Eine Mitwirkung des Oberbefehlshabers Ost auf dem polnischen Kriegsschauplatz
erschien der Obersten Heeresleitung als die einzige Möglichkeit, um die
Operation des Feldmarschalls v. Mackensen zu einem günstigen
Abschluß zu bringen. Sie befahl ihm daher am 29. Juni, zum Zweck eines
Durchbruchs entweder längs der Pilica oder bei und unterhalb Ossowiec
seine dortigen Fronten unter Schwächung der Warschauer Front zu
verstärken. Der Oberbefehlshaber Ost sträubte sich hiergegen und
hob hervor, daß ihm fast auf seiner ganzen Front überlegene
feindliche Kräfte gegenüber ständen; ein Durchbruch bei der
9. Armee würde auf mehrere stark ausgebaute russische Stellungen
stoßen; unterhalb Ossowiec sei ein Durchbruch wohl möglich,
würde aber nur bis in die Linie
Plonsk - Pultusk führen und die Fortnahme der Festung
Nowo-Georgiewsk notwendig machen, wozu schwerste Artillerie erforderlich
wäre. Ein solcher Angriff würde wohl an sich wirksam, aber nicht
ausschlaggebend für die
Mackensen-Operation sein. Bei Ossowiec böte das Gelände zu
große Schwierigkeiten, um in Richtung Bilaystok durchzukommen;
ebensowenig ratsam sei ein Durchbruch südlich Kowno. Ein
durchschlagender Erfolg könne nur mit einer verstärkten 10.
(Njemen-) Armee errungen werden, besonders wenn auch noch die Festung
Kowno bei dieser Gelegenheit genommen würde. Trotz der großen
Entfernung vom Schauplatz der Hauptentscheidung würde diese doch durch
den Einsatz von starken Kräften bei der 10. Armee mehr beeinflußt
werden als durch unmittelbare Zuführung von Verstärkungen auf
polnischem Boden.
So standen Ansicht und Ansicht schroff gegeneinander.

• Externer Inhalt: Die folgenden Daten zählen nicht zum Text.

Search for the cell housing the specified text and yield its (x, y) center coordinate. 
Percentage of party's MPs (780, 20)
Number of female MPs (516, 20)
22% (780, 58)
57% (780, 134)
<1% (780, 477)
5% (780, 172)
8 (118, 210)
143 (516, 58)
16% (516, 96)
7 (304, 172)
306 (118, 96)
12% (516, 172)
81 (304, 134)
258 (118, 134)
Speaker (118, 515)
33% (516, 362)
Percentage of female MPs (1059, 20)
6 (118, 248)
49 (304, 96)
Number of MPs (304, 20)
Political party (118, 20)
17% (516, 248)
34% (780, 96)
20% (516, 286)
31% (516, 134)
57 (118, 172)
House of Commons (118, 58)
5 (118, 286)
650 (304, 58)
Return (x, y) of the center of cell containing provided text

Die Oberste
Heeres- [58] leitung war bei der Ausdehnung des russischen
Kriegsschauplatzes mehr für ein engeres
Zusammenwirken - für eine Operation mit beschränktem
Ziel; der Oberbefehlshaber Ost dagegen faßte die Entscheidung im
Osten und die Vernichtung der Russen durch ein Aufrollen der russischen
Kräfte von ihrem rechten Flügel aus ins Auge. Ob sich dieses Ziel
mit den immerhin doch nur geringen verfügbaren Kräften wirklich
hätte erreichen lassen, muß dahingestellt bleiben. Die Energie, mit
der der Oberbefehlshaber Ost den einmal gefaßten Entschluß noch vor
dem Winter zum Austrag bringen wollte, ließ einen vollen Erfolg wohl
erwarten. Die Oberste Heeresleitung konnte sich jedoch zu diesem gewagten
Unternehmen nicht entschließen; da auch der Oberbefehlshaber Ost von
seinem Standpunkt nicht abgehen wollte, mußte Seine Majestät der
Kaiser am 2. Juni in Posen die Entscheidung treffen und wählte Falkenhayns Vorschlag.

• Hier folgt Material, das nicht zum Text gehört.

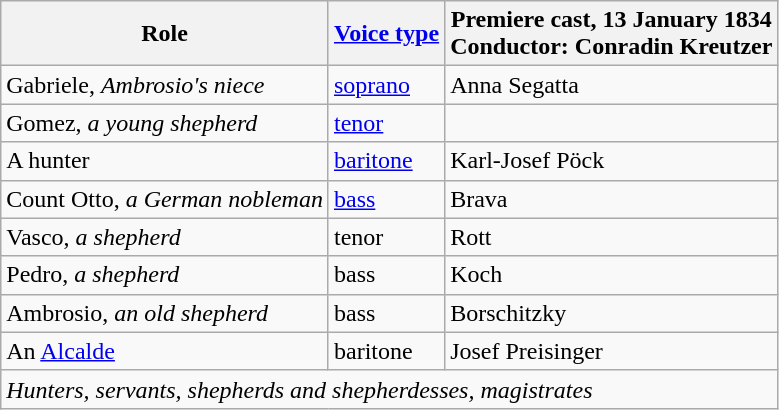
Voice type (386, 34)
Gabriele, Ambrosio's niece (165, 85)
Borschitzky (612, 313)
Premiere cast, 13 January 1834Conductor: Conradin Kreutzer (612, 34)
A hunter (165, 161)
Hunters, servants, shepherds and shepherdesses, magistrates (390, 389)
Brava (612, 199)
Anna Segatta (612, 85)
soprano (386, 85)
Rott (612, 237)
Vasco, a shepherd (165, 237)
Josef Preisinger (612, 351)
Karl-Josef Pöck (612, 161)
Pedro, a shepherd (165, 275)
An Alcalde (165, 351)
Role (165, 34)
Count Otto, a German nobleman (165, 199)
Gomez, a young shepherd (165, 123)
Koch (612, 275)
Ambrosio, an old shepherd (165, 313)
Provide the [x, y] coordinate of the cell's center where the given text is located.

Aber auch dieses Unternehmen verlangte Zeit und Vorbereitung. Diese Zeit war
für die Russen Gewinn; in die Bresche in Wolhynien schoben sie frische
Divisionen von anderen Fronten und legten zwischen Weichsel und Bug unter
äußerster Anspannung aller Kräfte, auch der
Bevölkerung, Aufnahmestellung hinter Aufnahmestellung an. Die
Gefährdung des rechten Flügels der Gruppe Mackensen durch die
Russen bei Wladimir Wolynsk erforderte für die Fortführung der
Operation nach Norden, die nach einem
österreichisch-ungarischen Rückschlag bei Hrzedow auch noch
besondere Vorbereitungen nötig machte, den weitestgehenden Ausbau des
Flankenschutzes. Für ihn reichte die Kraft der k. u. k. 1. Armee
nicht aus. Eine aus acht deutschen
Infanterie- und zwei deutschen Kavallerie-Divisionen zusammengesetzte
neugebildete
Bug-Armee unter Befehl des Generals v. Linsingen wurde am 6. Juli mit dieser Aufgabe betraut, konnte aber erst Mitte Juli verwendungsbereit sein. Die
Führung der Südarmee, der neben den
österreichisch-ungarischen noch zwei deutsche
Infanterie-Divisionen verblieben, übernahm der bayerische General Graf
Bothmer. Die in die Gegend von Sokal übergeführten Kräfte
der k. u. k. 1. Armee, die noch durch deutsche Truppen
verstärkt wurden, erhielten den Auftrag, über den Bug auf
Wladimir-Wolynski vorzustoßen und nebenbei die
Bug-Linie bis Mosty Wielki zu decken, während die k. u. k. 2.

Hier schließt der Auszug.